ASIC has, for the first time, used its Design and Distribution Obligation powers to make a final stop order, preventing Coral Coast Distributors from signing up customers to Centrepay credit arrangements.
Coral Coast operates 10 Urban Rampage stores in regional and remote locations in Queensland, Northern Territory and Western Australia, selling general household items. It offers credit through deferred deduction arrangements via Centrepay.
ASIC found that this arrangement was not suitable for consumers in Urban Rampage’s target market because it was unlikely to be consistent with their financial situation and placed them at risk of financial hardship.
The regulator made an interim stop order in February and a final stop order on April 24.
ASIC commissioner Alan Kirkland said in a statement: “Coral Coast targeted First Nations consumers who received Centrelink payments. After entering into Centrepay credit arrangements at Urban Rampage stores, many of these consumers found themselves without money to pay for essentials.
“It is unacceptable for businesses to use credit-like facilities in a way that puts vulnerable customers into hardship. Addressing harm impacting First Nations Australians is a key priority for ASIC.”
In a furious response, Urban Rampage and Coral Coast said it was “poised to launch a landmark legal challenge against ASIC for a racist and paternalistic decision.”
It plans to do so in the Administrative Appeals Tribunal. The company is also looking into the merits of bringing an action under the Racial Discrimination Act.
ASIC, Coral Coast said, “conceded it had not received a single complaint.”
It said the Urban Rampage store credit product had “passed all Services Australia audits since the business started using Centrepay in 2016.”
The Design and Distribution Obligation gives ASIC power to stop the sale of a product if it sees evidence of mis-selling. Financial services companies are required to identify the target market for any product that requires a disclosure document and must design the product for that market.
Companies are required to consider the likelihood of a product being appropriate for the retail clients in the target market: that is, whether it is likely to be consistent with the likely objectives, financial situation and needs of retail clients.
Relevant factors in this consideration include a product’s complexity, risk profile and fees, as well as consumers’ likely understanding of product features, and their capacity to meet their obligations or bear losses.

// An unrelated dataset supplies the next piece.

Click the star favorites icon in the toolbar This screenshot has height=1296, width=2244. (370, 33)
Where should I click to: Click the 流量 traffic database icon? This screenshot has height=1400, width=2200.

Companies have to select appropriate distribution channels and periodically review those arrangements to ensure they continue to be appropriate.
In a review of the operation of the DDO, law firm King & Wood Mallesons said the range of reasons given by the regulator for issuing stop orders include: the target market was too broad; the target market determination did not specify any distribution conditions or the distribution conditions were inadequate; and the target market determination did not include required information, such as review periods.